Microsoft has opened its Security Cooperation Program (SCP), claimed to be a way for governments to coordinate the sharing of critical security information.
Announced by chairman Bill Gates at the company's Government Leaders' Forum in Prague, countries involved so far are the US, Canada, Chile, and Norway. A number of US local authorities are also part of it.
Described by the software giant as dealing with "computer incident response, attack mitigation and citizen outreach", the program will allow security agencies within these countries to exchange information on publicly known vulnerabilities in Microsoft software, share data on software updates, and co-ordinate a collective response to critical security issues, presumably in real time.
It is not clear whether other countries will join the SCP program in the future.
"The digital age creates some unique challenges for governments to help secure their computing environments," said Gerri Elliott, Microsoft’s public sector vice president said. "By taking a collaborative approach with global governments, we can bring to bear the combined expertise from public and private sectors and enable governments to better prepare, manage and mitigate the impact of security incidents."
What is uncertain is the extent to which governments will be able to call on Microsoft to help them with problems that are not related to Microsoft’s own software systems. Although these could not be said to be Microsoft’s direct responsibility, in complex government networks security systems are bound to overlap.
When contacted to comment on this issue, the company was unable to shed much light. "Building on the success of the Microsoft Government Security Program (GSP) and the Security Mobilisation Initiative (SMI), the program provides a structured way for government agencies to collaborate with Microsoft on IT issues that are essential to the integrity of their critical IT environments," was the robotic response of a Microsoft spokesperson.

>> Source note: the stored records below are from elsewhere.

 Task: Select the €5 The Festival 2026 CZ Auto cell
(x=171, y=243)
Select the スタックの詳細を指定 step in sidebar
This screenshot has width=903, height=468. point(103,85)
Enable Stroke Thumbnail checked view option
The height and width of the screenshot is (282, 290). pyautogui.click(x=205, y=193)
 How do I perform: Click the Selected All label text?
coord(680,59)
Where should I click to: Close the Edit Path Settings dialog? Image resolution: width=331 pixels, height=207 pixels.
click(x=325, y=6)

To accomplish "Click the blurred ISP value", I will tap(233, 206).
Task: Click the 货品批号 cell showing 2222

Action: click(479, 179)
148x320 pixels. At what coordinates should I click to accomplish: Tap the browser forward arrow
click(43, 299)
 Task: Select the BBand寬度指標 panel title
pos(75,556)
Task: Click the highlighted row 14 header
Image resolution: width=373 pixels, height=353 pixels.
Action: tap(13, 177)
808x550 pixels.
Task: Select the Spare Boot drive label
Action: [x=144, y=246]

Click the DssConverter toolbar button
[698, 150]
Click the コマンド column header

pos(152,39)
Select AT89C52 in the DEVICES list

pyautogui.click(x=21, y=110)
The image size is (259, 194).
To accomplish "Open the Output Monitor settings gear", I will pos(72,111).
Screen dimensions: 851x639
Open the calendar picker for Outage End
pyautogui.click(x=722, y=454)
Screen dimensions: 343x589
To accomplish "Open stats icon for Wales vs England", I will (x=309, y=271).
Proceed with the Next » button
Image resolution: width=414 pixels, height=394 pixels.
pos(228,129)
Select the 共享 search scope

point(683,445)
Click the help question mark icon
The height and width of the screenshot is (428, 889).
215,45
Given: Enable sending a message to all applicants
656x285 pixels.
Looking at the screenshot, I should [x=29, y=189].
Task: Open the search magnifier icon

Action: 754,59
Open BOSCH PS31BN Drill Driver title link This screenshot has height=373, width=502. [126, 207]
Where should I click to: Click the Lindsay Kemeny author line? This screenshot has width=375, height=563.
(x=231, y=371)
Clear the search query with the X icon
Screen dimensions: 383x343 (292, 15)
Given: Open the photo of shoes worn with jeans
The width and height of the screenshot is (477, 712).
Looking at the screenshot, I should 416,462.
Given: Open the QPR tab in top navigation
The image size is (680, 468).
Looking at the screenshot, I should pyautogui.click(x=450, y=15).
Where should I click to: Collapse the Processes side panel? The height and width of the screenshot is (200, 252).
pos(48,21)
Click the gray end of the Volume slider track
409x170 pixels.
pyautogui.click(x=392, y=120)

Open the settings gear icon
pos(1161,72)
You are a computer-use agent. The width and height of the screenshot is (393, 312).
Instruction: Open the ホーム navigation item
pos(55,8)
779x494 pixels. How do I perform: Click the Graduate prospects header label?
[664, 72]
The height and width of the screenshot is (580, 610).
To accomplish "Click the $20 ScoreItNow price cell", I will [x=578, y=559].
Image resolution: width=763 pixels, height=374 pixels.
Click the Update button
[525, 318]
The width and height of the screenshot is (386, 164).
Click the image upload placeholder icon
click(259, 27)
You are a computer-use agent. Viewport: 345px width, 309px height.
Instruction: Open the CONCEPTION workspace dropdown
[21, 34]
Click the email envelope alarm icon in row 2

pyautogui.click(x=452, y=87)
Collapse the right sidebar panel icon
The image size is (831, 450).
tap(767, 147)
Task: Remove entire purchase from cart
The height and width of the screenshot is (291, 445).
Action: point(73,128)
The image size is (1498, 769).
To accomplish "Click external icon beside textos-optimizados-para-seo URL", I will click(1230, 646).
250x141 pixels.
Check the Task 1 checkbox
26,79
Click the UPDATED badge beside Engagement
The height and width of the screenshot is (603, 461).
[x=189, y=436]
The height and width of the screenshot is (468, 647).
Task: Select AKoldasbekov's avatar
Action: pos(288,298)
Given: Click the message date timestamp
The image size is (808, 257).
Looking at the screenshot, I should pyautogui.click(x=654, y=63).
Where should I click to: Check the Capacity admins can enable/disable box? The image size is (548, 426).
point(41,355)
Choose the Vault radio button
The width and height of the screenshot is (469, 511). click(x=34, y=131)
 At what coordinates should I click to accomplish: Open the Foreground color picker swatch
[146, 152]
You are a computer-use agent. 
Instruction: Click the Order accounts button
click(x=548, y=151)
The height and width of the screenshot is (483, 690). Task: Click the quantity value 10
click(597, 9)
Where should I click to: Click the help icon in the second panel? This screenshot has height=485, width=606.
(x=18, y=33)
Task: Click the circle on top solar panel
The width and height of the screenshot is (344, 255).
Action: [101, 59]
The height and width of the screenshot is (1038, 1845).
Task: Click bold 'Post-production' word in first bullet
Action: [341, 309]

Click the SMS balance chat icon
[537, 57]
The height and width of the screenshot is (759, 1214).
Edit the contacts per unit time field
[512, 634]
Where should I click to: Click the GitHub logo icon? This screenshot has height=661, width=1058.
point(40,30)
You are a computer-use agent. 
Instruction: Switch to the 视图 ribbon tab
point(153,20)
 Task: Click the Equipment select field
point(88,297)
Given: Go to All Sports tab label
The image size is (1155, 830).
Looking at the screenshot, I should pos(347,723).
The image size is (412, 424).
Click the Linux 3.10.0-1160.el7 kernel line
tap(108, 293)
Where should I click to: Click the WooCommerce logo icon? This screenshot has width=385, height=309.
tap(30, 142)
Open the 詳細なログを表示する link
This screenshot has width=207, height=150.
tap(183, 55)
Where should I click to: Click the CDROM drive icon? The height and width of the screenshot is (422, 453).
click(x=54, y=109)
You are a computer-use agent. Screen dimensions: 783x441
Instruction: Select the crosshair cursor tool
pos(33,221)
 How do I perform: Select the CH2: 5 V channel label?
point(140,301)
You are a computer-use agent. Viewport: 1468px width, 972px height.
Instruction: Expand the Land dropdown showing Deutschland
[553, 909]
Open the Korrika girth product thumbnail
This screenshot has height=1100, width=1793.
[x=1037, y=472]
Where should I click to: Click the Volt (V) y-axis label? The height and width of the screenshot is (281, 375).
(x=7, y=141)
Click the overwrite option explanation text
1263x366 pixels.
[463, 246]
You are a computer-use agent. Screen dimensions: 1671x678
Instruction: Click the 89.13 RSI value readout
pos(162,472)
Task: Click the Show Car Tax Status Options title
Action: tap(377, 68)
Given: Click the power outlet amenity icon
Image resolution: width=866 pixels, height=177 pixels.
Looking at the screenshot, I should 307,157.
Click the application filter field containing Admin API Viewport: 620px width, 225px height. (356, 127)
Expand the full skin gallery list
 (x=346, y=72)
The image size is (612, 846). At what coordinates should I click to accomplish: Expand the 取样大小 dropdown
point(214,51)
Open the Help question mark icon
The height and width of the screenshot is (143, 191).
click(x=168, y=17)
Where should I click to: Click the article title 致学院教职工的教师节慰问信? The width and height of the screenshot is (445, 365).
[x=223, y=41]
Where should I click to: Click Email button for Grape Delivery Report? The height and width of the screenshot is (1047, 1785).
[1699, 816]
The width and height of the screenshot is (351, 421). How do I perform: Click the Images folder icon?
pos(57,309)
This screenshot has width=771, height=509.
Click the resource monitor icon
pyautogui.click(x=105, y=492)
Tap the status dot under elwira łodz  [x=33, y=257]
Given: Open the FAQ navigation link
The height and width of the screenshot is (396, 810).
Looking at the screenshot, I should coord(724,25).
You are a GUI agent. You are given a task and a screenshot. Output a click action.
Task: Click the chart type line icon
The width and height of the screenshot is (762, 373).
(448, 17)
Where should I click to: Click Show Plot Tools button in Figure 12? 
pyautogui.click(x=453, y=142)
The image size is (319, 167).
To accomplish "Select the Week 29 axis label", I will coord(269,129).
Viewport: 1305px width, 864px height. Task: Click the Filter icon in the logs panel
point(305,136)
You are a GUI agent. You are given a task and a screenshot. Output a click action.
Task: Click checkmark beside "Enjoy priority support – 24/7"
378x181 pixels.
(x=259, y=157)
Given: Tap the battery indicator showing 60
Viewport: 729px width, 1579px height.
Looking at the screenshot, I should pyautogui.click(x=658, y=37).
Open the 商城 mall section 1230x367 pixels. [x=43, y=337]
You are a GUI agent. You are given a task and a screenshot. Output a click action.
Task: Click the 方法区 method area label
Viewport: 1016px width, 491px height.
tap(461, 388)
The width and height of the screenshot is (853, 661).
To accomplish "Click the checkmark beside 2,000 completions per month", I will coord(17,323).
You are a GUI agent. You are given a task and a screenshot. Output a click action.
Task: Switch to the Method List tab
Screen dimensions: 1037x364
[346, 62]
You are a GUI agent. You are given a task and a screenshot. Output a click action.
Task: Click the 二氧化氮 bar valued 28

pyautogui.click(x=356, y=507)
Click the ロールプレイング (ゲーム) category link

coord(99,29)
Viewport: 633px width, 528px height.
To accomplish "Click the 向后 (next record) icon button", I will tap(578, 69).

Microsoft could also not specify how many of its staff would be scheduled to work on what is bound by its nature to be a resource-consuming program. It is believed staff as security agencies will have access to Microsoft’s “incident response center”.
The software giant has become addicted to launching important-sounding programs in recent years, under the aegis of its trusted computing philosophy, part of its effort to reinforce its credibility and influence with national governments after a period of persistent security issues. Examples include the Microsoft Government Security Program (GSP) and the Security Mobilization Initiative (SMI). It remains to be seen whether this latest announcement is another example of clever marketing or has more substance.
It should be assumed, however, that the SCP is more accurately described as a program to allow governments to coordinate software security with Microsoft regarding its own systems. That is comforting for the bureaucracies that run government security systems but is only a tiny step in actually securing those systems in the real world.